**Problem to work on:**
Your response should be an exact transcription of the data, images excluded.

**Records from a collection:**
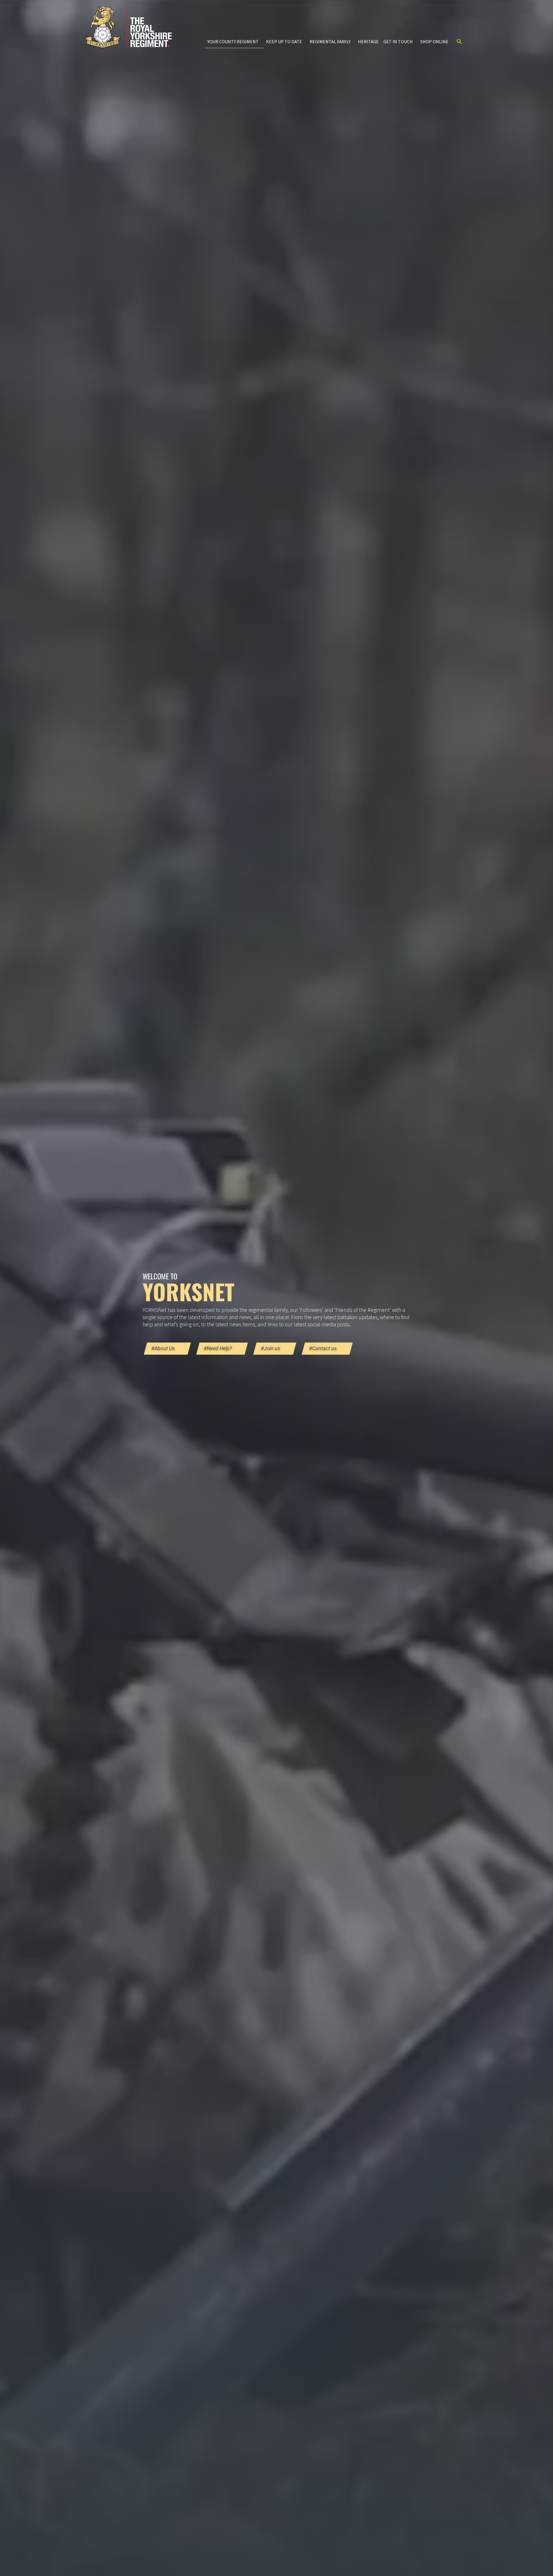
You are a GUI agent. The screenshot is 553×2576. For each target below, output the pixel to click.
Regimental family (330, 41)
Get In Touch (398, 41)
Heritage (368, 41)
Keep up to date (284, 41)
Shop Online (434, 41)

**Solution for this exercise:**
You are a GUI agent. The screenshot is 553×2576. For each target below, output the pixel to click.
Regimental family (330, 41)
Get In Touch (398, 41)
Heritage (368, 41)
Keep up to date (284, 41)
Shop Online (434, 41)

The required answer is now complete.